Publié le 20 juin 2012 à 15:26

José Manuel Barroso n’a pas toujours été l’homme à la tête d’une Commission européenne n’ayant aucune prise sur la crise financière. Dans sa jeunesse, son pays d’origine, le Portugal, était sous le joug d’une dictature. Son engagement politique est enraciné dans d’authentiques opinions démocratiques.

Au sommet du G20 de Los Cabos, quand il a déclaré que l’Europe n’avait à recevoir de leçons de personne, et certainement pas de pays qui ne sont pas des démocraties, ses propos n’étaient pas l’expression d’une mauvaise humeur fortuite. Ils concernaient une question qui correspond chez lui à une profonde conviction.

Sa prise de position soulève néanmoins deux problèmes. Tout d’abord, l’Europe est une construction moins démocratique que M. Barroso ne le prétend. Il y a un fossé entre sa population et son administration. Cela vient pour une part de l’habitude perverse des dirigeants nationaux d’attribuer systématiquement la faute de tous les dysfonctionnements à “Bruxelles”, à l’Europe donc.

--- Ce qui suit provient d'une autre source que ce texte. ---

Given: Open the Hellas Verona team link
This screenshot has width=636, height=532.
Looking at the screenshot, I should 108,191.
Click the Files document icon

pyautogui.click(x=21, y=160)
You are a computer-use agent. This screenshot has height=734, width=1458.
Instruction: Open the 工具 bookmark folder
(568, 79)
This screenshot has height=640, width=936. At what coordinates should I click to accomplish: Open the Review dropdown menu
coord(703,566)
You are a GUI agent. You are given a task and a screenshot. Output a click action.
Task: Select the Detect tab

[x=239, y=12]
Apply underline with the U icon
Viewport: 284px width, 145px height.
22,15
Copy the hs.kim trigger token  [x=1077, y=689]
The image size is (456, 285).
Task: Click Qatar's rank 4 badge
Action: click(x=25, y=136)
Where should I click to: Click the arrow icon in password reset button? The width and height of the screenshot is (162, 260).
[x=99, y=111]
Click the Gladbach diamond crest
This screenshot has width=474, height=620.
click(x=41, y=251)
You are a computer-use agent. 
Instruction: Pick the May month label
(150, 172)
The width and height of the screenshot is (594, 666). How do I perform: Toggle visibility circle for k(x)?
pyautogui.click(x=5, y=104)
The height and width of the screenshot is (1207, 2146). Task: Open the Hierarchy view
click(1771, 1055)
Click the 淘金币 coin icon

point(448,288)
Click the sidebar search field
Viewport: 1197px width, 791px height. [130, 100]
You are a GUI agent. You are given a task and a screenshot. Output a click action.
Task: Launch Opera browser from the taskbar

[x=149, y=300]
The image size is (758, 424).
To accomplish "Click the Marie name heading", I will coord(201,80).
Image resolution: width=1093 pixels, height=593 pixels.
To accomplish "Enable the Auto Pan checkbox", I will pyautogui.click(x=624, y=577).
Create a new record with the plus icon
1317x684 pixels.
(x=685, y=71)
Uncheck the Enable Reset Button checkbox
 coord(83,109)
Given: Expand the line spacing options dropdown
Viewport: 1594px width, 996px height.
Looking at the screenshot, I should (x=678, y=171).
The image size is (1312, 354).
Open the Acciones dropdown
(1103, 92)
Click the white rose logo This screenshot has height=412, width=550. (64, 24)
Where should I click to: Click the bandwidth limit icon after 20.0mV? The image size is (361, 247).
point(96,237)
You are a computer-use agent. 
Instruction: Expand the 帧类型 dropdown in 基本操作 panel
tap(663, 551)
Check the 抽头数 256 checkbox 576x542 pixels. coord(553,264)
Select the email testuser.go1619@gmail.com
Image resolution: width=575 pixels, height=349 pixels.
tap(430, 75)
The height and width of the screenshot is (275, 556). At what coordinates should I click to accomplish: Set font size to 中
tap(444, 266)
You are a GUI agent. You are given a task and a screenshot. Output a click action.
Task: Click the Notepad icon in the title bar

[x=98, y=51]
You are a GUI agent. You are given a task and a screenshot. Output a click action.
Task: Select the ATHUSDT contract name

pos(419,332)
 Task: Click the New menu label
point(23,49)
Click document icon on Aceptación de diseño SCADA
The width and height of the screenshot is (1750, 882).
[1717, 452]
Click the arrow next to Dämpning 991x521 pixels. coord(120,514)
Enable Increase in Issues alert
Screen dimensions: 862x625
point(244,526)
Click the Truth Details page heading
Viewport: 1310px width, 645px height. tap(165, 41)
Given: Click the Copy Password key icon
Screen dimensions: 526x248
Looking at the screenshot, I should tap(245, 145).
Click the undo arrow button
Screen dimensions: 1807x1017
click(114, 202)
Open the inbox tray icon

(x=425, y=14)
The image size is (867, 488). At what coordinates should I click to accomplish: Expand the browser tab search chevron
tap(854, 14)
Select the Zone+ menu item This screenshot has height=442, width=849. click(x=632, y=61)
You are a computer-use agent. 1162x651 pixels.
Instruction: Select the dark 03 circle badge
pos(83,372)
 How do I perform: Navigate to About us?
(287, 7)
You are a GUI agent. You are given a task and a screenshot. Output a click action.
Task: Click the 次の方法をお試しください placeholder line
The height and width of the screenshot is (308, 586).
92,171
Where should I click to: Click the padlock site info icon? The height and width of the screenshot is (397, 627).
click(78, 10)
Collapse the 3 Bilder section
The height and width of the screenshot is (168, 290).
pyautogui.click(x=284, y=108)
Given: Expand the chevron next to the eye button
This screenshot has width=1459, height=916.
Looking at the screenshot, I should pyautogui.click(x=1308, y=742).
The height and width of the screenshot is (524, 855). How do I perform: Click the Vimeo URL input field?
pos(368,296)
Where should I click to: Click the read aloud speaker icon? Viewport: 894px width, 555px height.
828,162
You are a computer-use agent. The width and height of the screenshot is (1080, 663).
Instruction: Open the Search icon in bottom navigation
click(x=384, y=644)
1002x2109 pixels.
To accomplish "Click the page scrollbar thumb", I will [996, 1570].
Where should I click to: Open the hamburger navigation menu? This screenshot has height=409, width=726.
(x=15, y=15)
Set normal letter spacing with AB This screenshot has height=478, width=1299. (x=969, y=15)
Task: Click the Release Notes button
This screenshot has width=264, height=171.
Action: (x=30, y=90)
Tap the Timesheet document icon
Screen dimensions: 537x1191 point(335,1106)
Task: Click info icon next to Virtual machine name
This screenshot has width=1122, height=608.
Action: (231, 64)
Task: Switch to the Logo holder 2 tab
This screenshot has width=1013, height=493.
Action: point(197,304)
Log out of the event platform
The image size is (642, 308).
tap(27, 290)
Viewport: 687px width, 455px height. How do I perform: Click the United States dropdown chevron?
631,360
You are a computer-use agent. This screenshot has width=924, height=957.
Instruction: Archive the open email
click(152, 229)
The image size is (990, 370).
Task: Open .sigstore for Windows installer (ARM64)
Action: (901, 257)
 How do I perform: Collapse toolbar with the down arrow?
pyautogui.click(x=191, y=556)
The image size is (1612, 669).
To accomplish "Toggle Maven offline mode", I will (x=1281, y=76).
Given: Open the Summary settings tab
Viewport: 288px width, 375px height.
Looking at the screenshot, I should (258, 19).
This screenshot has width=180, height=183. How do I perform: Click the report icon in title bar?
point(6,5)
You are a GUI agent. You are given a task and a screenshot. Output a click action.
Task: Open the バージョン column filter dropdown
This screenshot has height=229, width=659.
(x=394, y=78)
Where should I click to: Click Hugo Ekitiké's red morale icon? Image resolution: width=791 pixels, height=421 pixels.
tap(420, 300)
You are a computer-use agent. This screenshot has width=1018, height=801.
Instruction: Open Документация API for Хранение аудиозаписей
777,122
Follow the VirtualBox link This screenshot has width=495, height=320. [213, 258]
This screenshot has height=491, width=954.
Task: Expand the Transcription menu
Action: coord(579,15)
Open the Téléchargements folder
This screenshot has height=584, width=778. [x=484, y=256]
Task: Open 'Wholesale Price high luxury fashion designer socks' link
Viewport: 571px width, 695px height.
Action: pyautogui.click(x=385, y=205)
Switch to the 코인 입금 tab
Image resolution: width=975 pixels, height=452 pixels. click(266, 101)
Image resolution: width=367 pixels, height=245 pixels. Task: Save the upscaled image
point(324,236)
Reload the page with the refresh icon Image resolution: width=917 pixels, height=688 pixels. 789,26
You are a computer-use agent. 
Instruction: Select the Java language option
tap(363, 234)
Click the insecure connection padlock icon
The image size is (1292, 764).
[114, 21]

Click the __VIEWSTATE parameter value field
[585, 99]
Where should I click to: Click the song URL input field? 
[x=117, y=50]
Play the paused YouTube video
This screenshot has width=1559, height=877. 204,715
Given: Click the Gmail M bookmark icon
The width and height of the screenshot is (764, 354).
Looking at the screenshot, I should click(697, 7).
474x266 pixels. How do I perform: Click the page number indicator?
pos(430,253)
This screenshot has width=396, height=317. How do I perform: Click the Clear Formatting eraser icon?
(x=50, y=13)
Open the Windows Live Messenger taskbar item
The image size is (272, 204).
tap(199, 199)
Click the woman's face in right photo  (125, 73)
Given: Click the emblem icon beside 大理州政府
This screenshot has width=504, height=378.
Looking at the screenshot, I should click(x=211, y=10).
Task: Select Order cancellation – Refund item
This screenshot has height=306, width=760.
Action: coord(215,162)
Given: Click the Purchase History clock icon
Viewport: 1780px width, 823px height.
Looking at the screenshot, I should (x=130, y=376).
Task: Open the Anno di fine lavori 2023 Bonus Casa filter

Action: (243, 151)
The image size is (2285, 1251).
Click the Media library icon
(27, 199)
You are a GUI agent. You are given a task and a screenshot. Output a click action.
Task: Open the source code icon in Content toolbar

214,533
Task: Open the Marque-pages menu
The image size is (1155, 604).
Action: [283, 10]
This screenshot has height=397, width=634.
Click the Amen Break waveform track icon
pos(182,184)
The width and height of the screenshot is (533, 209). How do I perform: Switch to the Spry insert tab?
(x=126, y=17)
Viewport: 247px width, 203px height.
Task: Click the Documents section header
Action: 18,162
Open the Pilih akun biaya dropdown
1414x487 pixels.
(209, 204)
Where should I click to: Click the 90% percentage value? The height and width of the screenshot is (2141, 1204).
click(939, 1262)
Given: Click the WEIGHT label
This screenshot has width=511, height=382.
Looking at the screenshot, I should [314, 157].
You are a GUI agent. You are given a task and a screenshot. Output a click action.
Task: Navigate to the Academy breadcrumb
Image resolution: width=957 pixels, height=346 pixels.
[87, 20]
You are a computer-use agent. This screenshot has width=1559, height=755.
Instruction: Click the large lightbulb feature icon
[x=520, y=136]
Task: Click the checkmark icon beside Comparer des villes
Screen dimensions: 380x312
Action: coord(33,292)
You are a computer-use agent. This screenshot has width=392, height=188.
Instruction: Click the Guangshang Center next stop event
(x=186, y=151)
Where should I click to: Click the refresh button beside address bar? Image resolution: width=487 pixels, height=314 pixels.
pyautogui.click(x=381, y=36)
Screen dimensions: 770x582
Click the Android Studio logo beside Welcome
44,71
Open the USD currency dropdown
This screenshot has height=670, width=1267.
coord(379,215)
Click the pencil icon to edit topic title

Mais l’Europe ne se limite pas à cela. Elle est la réponse noble et héroïque d’une élite politique à la Seconde Guerre mondiale. En tant que tel, ce projet politique est le plus important de notre époque. Mais peu à peu, les raisons qui ont présidé à la naissance de l’Europe s’avèrent insuffisantes pour légitimer un processus d’unification durable.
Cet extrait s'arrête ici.